## WHAT NEEDS TO BE DONE
Rewrite the data below, putting "screen assistant" wherever "computer-use agent" appears and changing nothing else.
====== DATA EXTRACT
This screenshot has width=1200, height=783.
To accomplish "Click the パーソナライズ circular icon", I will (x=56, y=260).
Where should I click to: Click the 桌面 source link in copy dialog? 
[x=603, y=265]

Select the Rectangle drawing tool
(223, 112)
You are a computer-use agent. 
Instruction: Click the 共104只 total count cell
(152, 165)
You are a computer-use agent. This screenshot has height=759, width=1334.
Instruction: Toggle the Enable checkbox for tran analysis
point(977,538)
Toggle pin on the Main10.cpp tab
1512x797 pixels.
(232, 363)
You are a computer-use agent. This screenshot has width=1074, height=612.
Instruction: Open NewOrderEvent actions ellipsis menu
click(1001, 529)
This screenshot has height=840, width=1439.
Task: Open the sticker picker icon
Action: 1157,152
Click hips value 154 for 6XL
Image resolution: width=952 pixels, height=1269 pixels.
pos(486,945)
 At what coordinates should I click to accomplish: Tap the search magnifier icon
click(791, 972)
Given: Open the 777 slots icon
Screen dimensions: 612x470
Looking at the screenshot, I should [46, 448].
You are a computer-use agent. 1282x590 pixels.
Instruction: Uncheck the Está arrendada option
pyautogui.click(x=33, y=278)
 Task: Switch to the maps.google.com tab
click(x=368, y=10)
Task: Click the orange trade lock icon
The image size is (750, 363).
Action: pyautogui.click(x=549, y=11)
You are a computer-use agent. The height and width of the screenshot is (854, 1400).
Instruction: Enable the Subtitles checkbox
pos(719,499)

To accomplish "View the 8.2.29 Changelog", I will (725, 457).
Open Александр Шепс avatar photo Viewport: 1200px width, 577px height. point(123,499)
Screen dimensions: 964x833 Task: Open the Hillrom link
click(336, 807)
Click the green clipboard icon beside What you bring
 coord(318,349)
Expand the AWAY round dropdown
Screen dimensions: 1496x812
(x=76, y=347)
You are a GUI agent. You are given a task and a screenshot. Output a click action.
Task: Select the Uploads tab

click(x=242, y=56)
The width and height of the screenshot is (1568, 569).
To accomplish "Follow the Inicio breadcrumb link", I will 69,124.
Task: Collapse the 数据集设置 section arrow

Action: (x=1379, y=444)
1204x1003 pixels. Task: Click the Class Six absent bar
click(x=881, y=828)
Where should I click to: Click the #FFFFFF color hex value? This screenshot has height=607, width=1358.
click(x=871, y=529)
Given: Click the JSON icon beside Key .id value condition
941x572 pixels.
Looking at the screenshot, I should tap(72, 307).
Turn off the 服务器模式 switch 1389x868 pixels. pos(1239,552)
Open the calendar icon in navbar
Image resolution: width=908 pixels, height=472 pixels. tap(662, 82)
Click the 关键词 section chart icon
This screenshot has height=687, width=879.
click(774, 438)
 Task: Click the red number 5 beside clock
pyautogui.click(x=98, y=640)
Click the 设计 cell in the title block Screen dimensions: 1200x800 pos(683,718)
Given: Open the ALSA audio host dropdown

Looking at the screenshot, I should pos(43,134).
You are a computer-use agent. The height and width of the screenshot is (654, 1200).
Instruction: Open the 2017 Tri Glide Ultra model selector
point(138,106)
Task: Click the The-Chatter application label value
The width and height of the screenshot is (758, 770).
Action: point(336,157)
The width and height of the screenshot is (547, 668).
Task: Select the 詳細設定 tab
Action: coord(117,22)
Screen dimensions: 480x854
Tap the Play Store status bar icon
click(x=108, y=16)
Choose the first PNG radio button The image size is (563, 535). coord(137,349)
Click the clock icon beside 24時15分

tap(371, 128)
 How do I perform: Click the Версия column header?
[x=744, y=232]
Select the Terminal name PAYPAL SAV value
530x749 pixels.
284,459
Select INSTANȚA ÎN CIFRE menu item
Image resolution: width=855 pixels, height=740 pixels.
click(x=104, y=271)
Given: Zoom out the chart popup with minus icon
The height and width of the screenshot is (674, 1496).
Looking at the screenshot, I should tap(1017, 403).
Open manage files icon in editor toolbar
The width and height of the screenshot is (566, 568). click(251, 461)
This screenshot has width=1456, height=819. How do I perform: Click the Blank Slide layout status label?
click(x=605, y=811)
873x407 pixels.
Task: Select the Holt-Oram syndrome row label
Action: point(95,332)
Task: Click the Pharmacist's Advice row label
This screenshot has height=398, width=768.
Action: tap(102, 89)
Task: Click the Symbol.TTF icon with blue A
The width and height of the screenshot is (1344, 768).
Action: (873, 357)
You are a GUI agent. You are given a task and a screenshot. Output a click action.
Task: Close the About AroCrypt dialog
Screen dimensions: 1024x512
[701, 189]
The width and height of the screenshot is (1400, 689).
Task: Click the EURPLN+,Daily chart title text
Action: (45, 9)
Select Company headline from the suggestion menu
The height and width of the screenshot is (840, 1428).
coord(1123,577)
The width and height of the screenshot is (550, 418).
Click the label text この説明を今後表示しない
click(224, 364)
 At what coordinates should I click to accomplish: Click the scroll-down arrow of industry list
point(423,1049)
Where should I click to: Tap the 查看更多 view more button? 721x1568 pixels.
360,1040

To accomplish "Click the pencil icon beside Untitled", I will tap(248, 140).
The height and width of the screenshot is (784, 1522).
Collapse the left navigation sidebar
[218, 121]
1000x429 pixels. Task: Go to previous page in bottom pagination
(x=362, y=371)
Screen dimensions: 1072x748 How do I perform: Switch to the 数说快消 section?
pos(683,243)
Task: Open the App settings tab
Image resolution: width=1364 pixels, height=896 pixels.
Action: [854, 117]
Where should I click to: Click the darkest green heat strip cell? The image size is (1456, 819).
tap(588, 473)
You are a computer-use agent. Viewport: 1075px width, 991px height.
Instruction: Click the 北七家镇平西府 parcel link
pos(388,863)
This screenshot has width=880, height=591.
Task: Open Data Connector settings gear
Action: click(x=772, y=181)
============
## ANSWER TO THE EXERCISE
This screenshot has width=1200, height=783.
To accomplish "Click the パーソナライズ circular icon", I will (x=56, y=260).
Where should I click to: Click the 桌面 source link in copy dialog? 
[x=603, y=265]

Select the Rectangle drawing tool
(223, 112)
You are a screen assistant. 
Instruction: Click the 共104只 total count cell
(152, 165)
You are a screen assistant. This screenshot has height=759, width=1334.
Instruction: Toggle the Enable checkbox for tran analysis
point(977,538)
Toggle pin on the Main10.cpp tab
1512x797 pixels.
(232, 363)
You are a screen assistant. This screenshot has width=1074, height=612.
Instruction: Open NewOrderEvent actions ellipsis menu
click(1001, 529)
This screenshot has height=840, width=1439.
Task: Open the sticker picker icon
Action: 1157,152
Click hips value 154 for 6XL
Image resolution: width=952 pixels, height=1269 pixels.
pos(486,945)
 At what coordinates should I click to accomplish: Tap the search magnifier icon
click(791, 972)
Given: Open the 777 slots icon
Screen dimensions: 612x470
Looking at the screenshot, I should [46, 448].
You are a screen assistant. 1282x590 pixels.
Instruction: Uncheck the Está arrendada option
pyautogui.click(x=33, y=278)
 Task: Switch to the maps.google.com tab
click(x=368, y=10)
Task: Click the orange trade lock icon
The image size is (750, 363).
Action: pyautogui.click(x=549, y=11)
You are a screen assistant. The height and width of the screenshot is (854, 1400).
Instruction: Enable the Subtitles checkbox
pos(719,499)

To accomplish "View the 8.2.29 Changelog", I will (725, 457).
Open Александр Шепс avatar photo Viewport: 1200px width, 577px height. point(123,499)
Screen dimensions: 964x833 Task: Open the Hillrom link
click(336, 807)
Click the green clipboard icon beside What you bring
 coord(318,349)
Expand the AWAY round dropdown
Screen dimensions: 1496x812
(x=76, y=347)
You are a GUI agent. You are given a task and a screenshot. Output a click action.
Task: Select the Uploads tab

click(x=242, y=56)
The width and height of the screenshot is (1568, 569).
To accomplish "Follow the Inicio breadcrumb link", I will 69,124.
Task: Collapse the 数据集设置 section arrow

Action: (x=1379, y=444)
1204x1003 pixels. Task: Click the Class Six absent bar
click(x=881, y=828)
Where should I click to: Click the #FFFFFF color hex value? This screenshot has height=607, width=1358.
click(x=871, y=529)
Given: Click the JSON icon beside Key .id value condition
941x572 pixels.
Looking at the screenshot, I should tap(72, 307).
Turn off the 服务器模式 switch 1389x868 pixels. pos(1239,552)
Open the calendar icon in navbar
Image resolution: width=908 pixels, height=472 pixels. tap(662, 82)
Click the 关键词 section chart icon
This screenshot has height=687, width=879.
click(774, 438)
 Task: Click the red number 5 beside clock
pyautogui.click(x=98, y=640)
Click the 设计 cell in the title block Screen dimensions: 1200x800 pos(683,718)
Given: Open the ALSA audio host dropdown

Looking at the screenshot, I should pos(43,134).
You are a screen assistant. The height and width of the screenshot is (654, 1200).
Instruction: Open the 2017 Tri Glide Ultra model selector
point(138,106)
Task: Click the The-Chatter application label value
The width and height of the screenshot is (758, 770).
Action: point(336,157)
The width and height of the screenshot is (547, 668).
Task: Select the 詳細設定 tab
Action: coord(117,22)
Screen dimensions: 480x854
Tap the Play Store status bar icon
click(x=108, y=16)
Choose the first PNG radio button The image size is (563, 535). coord(137,349)
Click the clock icon beside 24時15分

tap(371, 128)
 How do I perform: Click the Версия column header?
[x=744, y=232]
Select the Terminal name PAYPAL SAV value
530x749 pixels.
284,459
Select INSTANȚA ÎN CIFRE menu item
Image resolution: width=855 pixels, height=740 pixels.
click(x=104, y=271)
Given: Zoom out the chart popup with minus icon
The height and width of the screenshot is (674, 1496).
Looking at the screenshot, I should tap(1017, 403).
Open manage files icon in editor toolbar
The width and height of the screenshot is (566, 568). click(251, 461)
This screenshot has width=1456, height=819. How do I perform: Click the Blank Slide layout status label?
click(x=605, y=811)
873x407 pixels.
Task: Select the Holt-Oram syndrome row label
Action: point(95,332)
Task: Click the Pharmacist's Advice row label
This screenshot has height=398, width=768.
Action: tap(102, 89)
Task: Click the Symbol.TTF icon with blue A
The width and height of the screenshot is (1344, 768).
Action: (873, 357)
You are a GUI agent. You are given a task and a screenshot. Output a click action.
Task: Close the About AroCrypt dialog
Screen dimensions: 1024x512
[701, 189]
The width and height of the screenshot is (1400, 689).
Task: Click the EURPLN+,Daily chart title text
Action: (45, 9)
Select Company headline from the suggestion menu
The height and width of the screenshot is (840, 1428).
coord(1123,577)
The width and height of the screenshot is (550, 418).
Click the label text この説明を今後表示しない
click(224, 364)
 At what coordinates should I click to accomplish: Click the scroll-down arrow of industry list
point(423,1049)
Where should I click to: Tap the 查看更多 view more button? 721x1568 pixels.
360,1040

To accomplish "Click the pencil icon beside Untitled", I will tap(248, 140).
The height and width of the screenshot is (784, 1522).
Collapse the left navigation sidebar
[218, 121]
1000x429 pixels. Task: Go to previous page in bottom pagination
(x=362, y=371)
Screen dimensions: 1072x748 How do I perform: Switch to the 数说快消 section?
pos(683,243)
Task: Open the App settings tab
Image resolution: width=1364 pixels, height=896 pixels.
Action: [854, 117]
Where should I click to: Click the darkest green heat strip cell? The image size is (1456, 819).
tap(588, 473)
You are a screen assistant. Viewport: 1075px width, 991px height.
Instruction: Click the 北七家镇平西府 parcel link
pos(388,863)
This screenshot has width=880, height=591.
Task: Open Data Connector settings gear
Action: click(x=772, y=181)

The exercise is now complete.